FDA Issues Heart Risk Warning to Popular Pfizer Antibiotic
Earlier this month, The Food and Drug Administration issued a warning stating that Zithromax, a widely used antibiotic developed by Pfizer, can cause rare but deadly heart rhythms in some patients. A study at Vanderbilt University showed that out of several antibiotics researched over a 14-year period, the highest risks were seen in Zithromax patients with existing heart problems. As a result, the agency has added new warnings to the product’s label and is urging doctors to consider prescribing other antibiotics to patients with a history of heart issues. Zithromax is more expensive than other antibiotics on the market today, but is widely popular because it can often be taken for fewer days. More than 40 million patients in the U.S. have received a prescription for Zithromax over the past year.
Novartis Cancer Drug Receives Key FDA Designation
On March 15th, the Swiss-based drugmaker announced that its experimental cancer drug LDK378 was designated as a breakthrough therapy by The Food and Drug Administration. Novartis is studying the drug as a treatment for a rare type of metastatic non-small cell lung cancer and is intended for patients who did not respond well to treatment with Pfizer’s Xalkori product. The FDA introduced this breakthrough therapy program last year as a way to speed up the approval process for drugs that could represent significant improvements to current life-threatening disease treatments on the market. Novartis plans to start late-stage testing on the drug in 2013 and file for marketing approval in early 2014.
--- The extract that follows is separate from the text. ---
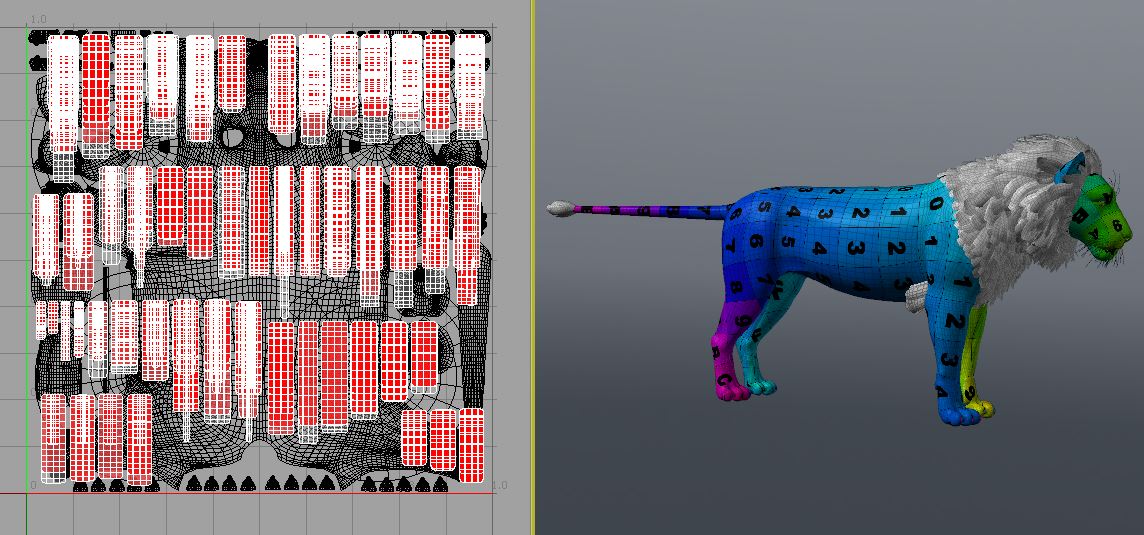1144x535 pixels.
Task: Click the red horizontal U axis line
Action: [x=260, y=493]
AstraZeneca Announces Significant Reductions in Headcount
On March 18th, the London-based pharmaceutical company announced it would be cutting around 1,600 jobs in conjunction with overhauling its research operations. Only three days after this announcement, new CEO Pascal Soriot indicated the company would be slashing an additional 2,300 jobs in sales and administration. The moves come as part of a worldwide strategy to reduce costs and return the struggling drugmaker to prominence after a challenging 2012, where expiring patents of several key drugs weighed heavily on its bottom line. Management believes its plan will result in cost benefits of about $800 million by 2016, with total job cuts of about 5,050.
At the time of this article’s writing, the author did not have positions in any of the companies mentioned.